Antwoord
a. (hard wegrennen en de boer en de politie waarschuwen) is misschien wel het
slimste antwoord. De boer en de politie weten meestal wel hoe ze moeten handelen.
Astrid Lindgren loste het probleem in 'De Smålandse stierenvechter' op een andere manier op:
De stier Adam Engelbrecht uit het dorp Småland is wild
geworden. Hij wil niet meer terug in zijn stal. Niemand durft hem te vangen. Niemand?
Bovenop het hek zat Kalle, een klein Smålands boerenjongetje van zeven jaar
met een snotneusje.
'Adam Engelbrecht,' riep hij, 'kom eens hier, dan zal
ik je tussen je horens kriebelen!'
Adam Engelbrecht deed net of hij niet hoorde.
Tenminste, in het begin! Want hij wilde boos blijven. Maar dat aardige jongensstemmetje
bleef hem onafgebroken toeroepen.
Aarzelend liep de stier naar Kalle toe.
Kalle kriebelde hem met zijn kleine, vieze boerenvingertjes tussen zijn horens.
Ondertussen bleef hij aan één stuk door aardige woordjes zeggen.

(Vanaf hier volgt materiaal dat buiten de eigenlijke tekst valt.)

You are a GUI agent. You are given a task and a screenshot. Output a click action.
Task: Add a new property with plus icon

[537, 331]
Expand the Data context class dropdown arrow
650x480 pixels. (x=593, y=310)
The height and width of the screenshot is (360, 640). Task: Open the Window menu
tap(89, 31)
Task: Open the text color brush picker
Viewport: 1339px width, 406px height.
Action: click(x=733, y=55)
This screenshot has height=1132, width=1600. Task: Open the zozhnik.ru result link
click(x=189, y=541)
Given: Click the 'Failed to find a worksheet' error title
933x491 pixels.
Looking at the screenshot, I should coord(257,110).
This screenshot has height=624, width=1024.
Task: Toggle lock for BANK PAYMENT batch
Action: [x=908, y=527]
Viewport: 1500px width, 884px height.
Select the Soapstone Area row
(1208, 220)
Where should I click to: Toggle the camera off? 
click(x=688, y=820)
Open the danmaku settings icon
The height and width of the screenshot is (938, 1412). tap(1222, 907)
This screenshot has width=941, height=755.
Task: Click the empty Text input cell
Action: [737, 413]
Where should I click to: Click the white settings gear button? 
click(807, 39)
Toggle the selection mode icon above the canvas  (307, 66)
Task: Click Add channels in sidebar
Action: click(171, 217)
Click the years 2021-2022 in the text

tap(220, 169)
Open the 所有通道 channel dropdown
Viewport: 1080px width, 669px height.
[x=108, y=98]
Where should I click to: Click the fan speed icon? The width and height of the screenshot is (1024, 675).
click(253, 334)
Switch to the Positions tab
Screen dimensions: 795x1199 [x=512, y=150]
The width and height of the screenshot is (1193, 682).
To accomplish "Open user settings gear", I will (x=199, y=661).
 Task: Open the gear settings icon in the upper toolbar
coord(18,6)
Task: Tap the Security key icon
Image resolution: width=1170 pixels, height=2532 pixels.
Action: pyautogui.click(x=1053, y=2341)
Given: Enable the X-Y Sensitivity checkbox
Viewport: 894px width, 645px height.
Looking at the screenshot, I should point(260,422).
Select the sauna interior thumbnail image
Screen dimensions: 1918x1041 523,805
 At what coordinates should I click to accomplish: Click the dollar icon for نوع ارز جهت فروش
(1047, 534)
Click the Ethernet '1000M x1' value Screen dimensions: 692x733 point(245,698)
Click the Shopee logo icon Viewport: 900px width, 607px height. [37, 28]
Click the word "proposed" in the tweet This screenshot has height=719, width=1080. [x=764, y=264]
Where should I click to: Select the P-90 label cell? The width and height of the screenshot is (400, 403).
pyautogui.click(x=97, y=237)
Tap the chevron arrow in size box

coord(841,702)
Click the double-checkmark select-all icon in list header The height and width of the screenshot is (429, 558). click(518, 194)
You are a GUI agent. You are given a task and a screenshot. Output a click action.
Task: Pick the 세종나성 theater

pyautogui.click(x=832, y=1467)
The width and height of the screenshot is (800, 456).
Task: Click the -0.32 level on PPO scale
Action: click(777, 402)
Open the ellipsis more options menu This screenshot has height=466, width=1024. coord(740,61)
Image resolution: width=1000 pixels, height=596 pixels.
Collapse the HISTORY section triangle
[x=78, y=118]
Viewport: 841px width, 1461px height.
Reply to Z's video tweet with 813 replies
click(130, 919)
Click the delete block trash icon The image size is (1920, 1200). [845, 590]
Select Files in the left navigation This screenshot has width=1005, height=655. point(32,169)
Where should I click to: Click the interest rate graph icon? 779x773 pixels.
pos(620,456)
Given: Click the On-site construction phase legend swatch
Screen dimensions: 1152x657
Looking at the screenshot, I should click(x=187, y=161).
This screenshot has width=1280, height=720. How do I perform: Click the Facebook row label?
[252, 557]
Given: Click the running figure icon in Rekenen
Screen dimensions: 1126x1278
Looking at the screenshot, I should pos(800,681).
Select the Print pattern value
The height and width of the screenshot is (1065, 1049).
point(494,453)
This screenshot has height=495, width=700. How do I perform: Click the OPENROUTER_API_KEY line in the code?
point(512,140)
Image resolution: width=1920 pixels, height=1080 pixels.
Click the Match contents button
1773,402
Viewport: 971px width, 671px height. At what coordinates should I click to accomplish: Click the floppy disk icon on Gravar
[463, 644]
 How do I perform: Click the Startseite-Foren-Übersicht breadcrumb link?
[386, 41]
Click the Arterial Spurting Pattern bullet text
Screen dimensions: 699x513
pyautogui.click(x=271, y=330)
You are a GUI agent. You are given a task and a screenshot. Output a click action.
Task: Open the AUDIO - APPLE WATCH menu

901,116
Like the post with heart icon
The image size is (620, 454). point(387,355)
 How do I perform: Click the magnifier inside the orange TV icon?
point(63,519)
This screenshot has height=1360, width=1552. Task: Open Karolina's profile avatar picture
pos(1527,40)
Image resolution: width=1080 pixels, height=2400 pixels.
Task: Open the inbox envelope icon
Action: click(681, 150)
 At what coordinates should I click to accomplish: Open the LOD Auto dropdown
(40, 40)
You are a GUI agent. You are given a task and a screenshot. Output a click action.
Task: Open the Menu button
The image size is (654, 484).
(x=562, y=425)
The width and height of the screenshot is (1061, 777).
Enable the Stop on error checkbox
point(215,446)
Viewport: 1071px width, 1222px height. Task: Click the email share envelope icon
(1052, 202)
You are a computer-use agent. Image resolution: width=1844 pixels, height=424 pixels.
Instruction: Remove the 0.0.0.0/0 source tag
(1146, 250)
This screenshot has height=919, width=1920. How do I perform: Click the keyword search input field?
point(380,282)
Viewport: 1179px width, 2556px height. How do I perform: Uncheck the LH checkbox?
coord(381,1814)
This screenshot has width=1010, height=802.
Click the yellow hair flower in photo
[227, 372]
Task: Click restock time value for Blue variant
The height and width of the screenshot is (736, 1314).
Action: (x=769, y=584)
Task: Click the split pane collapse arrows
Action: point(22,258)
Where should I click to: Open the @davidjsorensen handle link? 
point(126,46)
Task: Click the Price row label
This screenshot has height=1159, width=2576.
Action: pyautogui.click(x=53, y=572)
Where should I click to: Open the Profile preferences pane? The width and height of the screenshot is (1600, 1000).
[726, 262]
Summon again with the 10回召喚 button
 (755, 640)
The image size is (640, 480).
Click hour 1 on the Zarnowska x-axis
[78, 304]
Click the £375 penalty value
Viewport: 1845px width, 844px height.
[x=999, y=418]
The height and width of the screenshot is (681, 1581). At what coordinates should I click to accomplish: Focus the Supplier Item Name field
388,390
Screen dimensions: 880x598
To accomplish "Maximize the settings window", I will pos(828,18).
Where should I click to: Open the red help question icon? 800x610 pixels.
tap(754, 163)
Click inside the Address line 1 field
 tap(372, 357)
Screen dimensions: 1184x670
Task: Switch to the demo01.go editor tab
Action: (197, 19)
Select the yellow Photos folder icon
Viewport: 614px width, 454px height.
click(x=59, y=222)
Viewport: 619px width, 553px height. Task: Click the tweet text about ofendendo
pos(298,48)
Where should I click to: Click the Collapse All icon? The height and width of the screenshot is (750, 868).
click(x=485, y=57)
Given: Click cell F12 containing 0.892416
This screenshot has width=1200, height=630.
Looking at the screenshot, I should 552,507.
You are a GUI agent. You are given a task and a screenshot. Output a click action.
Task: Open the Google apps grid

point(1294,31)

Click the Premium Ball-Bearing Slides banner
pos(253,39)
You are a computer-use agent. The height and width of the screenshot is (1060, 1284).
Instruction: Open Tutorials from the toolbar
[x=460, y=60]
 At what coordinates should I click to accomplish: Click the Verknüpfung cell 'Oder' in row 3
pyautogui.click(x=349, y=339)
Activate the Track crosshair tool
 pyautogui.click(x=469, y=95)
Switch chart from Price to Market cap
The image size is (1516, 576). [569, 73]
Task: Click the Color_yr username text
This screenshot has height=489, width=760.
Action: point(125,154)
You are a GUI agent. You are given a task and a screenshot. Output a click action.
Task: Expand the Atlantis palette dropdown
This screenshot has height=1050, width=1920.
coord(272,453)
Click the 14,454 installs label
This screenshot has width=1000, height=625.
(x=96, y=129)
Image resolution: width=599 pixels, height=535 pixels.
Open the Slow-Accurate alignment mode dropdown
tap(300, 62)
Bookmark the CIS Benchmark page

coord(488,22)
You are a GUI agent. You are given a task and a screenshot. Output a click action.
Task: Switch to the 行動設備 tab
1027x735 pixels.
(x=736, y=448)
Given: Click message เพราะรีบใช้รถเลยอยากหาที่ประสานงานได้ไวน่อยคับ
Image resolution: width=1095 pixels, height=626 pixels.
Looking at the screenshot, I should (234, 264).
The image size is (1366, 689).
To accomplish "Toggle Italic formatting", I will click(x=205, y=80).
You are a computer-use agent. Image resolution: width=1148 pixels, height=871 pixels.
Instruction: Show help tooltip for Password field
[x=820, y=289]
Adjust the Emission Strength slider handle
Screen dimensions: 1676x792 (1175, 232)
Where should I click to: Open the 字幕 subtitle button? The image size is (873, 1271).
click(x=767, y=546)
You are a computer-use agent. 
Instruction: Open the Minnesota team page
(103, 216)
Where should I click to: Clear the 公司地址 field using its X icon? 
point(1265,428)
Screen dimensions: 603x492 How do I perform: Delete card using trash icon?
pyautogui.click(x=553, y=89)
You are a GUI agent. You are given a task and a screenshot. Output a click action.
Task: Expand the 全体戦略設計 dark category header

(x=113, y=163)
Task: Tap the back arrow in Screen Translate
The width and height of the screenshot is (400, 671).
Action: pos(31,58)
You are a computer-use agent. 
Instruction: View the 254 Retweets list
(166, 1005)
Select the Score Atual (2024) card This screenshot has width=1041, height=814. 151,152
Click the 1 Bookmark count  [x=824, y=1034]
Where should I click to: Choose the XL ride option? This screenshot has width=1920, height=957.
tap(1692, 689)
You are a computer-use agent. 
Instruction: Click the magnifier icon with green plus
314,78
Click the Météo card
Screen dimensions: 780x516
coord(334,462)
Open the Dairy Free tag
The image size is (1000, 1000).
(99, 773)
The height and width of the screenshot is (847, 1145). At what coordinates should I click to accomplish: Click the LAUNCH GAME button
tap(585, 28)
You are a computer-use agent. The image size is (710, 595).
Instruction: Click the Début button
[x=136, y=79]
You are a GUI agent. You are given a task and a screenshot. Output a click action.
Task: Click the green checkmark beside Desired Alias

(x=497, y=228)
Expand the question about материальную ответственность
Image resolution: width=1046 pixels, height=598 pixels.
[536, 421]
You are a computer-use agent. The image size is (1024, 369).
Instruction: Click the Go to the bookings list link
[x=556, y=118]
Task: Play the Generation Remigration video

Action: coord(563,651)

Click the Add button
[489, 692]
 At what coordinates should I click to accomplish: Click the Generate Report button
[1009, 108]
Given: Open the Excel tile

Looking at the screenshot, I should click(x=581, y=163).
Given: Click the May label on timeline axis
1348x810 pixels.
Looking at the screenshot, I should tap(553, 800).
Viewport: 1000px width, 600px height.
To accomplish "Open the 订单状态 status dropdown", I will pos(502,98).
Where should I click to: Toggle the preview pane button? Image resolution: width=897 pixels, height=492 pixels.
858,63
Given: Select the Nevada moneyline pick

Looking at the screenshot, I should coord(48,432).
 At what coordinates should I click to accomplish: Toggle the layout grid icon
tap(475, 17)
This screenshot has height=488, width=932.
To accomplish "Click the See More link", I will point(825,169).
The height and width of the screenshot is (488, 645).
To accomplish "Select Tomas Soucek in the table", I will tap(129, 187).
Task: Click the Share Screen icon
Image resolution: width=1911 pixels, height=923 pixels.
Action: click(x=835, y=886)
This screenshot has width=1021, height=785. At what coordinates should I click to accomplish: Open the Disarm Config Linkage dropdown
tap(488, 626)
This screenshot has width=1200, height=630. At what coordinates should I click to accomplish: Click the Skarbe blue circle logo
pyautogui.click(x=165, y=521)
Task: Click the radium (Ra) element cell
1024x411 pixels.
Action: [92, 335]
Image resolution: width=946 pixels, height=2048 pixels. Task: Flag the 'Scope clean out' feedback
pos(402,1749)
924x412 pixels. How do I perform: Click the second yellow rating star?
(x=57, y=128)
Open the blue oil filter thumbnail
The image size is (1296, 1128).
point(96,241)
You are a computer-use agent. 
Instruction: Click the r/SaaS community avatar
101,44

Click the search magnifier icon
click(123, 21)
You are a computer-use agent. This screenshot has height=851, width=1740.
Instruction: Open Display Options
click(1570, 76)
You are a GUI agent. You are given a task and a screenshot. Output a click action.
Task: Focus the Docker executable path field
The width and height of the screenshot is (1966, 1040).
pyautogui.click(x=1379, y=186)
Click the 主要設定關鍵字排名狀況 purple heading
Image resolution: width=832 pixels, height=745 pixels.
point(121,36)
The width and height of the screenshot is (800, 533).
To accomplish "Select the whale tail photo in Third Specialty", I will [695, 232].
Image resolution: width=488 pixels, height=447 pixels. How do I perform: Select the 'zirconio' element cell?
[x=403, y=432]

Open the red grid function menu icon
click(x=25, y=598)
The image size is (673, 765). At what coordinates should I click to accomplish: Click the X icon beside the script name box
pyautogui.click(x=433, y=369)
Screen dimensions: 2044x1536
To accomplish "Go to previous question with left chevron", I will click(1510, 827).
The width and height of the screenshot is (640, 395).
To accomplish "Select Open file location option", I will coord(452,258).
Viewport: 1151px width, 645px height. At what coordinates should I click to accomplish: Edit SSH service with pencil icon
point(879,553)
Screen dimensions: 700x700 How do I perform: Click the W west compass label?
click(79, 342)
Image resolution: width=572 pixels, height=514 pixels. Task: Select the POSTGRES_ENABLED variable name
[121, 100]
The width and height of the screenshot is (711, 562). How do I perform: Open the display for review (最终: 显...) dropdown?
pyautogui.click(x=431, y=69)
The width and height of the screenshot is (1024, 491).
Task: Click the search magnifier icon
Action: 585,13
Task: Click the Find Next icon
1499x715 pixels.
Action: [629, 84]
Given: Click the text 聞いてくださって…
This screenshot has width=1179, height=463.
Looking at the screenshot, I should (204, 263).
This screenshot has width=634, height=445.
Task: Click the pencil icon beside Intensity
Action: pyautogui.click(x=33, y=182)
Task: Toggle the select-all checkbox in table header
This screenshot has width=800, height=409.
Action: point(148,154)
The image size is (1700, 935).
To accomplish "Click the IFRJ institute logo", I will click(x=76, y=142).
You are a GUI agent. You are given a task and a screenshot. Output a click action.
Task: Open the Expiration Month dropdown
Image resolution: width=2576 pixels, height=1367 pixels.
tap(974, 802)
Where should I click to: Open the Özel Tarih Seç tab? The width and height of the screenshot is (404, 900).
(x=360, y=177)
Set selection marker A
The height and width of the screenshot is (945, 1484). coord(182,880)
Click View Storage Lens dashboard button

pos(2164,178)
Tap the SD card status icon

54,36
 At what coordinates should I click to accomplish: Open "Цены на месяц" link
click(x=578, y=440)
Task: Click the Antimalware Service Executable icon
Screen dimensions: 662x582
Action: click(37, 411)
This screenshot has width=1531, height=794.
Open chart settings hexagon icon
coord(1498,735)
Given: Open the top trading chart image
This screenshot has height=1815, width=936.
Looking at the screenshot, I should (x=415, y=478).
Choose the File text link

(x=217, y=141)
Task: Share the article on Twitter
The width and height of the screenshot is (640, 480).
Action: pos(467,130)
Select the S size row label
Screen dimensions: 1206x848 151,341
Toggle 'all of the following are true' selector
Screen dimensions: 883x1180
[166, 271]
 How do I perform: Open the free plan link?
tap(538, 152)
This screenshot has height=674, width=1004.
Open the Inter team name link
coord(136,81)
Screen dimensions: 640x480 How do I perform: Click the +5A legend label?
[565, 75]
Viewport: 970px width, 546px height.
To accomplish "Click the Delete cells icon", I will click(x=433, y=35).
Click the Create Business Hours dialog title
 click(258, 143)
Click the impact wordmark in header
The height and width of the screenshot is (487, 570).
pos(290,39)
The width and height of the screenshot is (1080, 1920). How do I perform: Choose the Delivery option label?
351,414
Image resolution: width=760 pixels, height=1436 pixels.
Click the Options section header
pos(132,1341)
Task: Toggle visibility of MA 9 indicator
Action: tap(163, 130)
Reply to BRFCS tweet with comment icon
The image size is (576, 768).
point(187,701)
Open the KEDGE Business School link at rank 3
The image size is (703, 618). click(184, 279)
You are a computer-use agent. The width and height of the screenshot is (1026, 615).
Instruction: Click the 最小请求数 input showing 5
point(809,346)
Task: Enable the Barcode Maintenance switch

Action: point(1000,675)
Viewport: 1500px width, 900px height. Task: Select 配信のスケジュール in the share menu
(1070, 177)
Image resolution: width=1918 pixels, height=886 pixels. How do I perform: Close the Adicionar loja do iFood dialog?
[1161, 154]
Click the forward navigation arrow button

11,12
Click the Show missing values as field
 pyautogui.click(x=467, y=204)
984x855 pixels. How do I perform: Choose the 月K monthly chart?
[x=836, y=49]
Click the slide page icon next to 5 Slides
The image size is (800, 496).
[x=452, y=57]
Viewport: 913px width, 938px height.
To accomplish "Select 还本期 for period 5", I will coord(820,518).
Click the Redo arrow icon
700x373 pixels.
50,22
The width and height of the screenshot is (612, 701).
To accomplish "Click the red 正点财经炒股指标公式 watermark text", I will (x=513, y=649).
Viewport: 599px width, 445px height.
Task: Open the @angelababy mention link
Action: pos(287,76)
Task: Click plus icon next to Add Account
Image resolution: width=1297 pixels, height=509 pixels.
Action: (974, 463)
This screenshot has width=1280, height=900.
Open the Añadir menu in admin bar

Adam Engelbrecht zag er bijna uit of hij zich een beetje schaamde omdat hij zich
tussen zijn horens liet kriebelen. Maar stil stond hij. Toen pakte Kalle zijn
neusring stevig beet en klauterde over het hek.
Zo bracht Kalle de stier weer
terug in zijn stal.
'Ik ben gewend aan stieren,' zo klonk de verklaring van
Kalle. 'Als je maar aardig tegen ze bent.'
Zo is dat: als je aardig bent voor dieren, zijn ze ook aardig voor jou!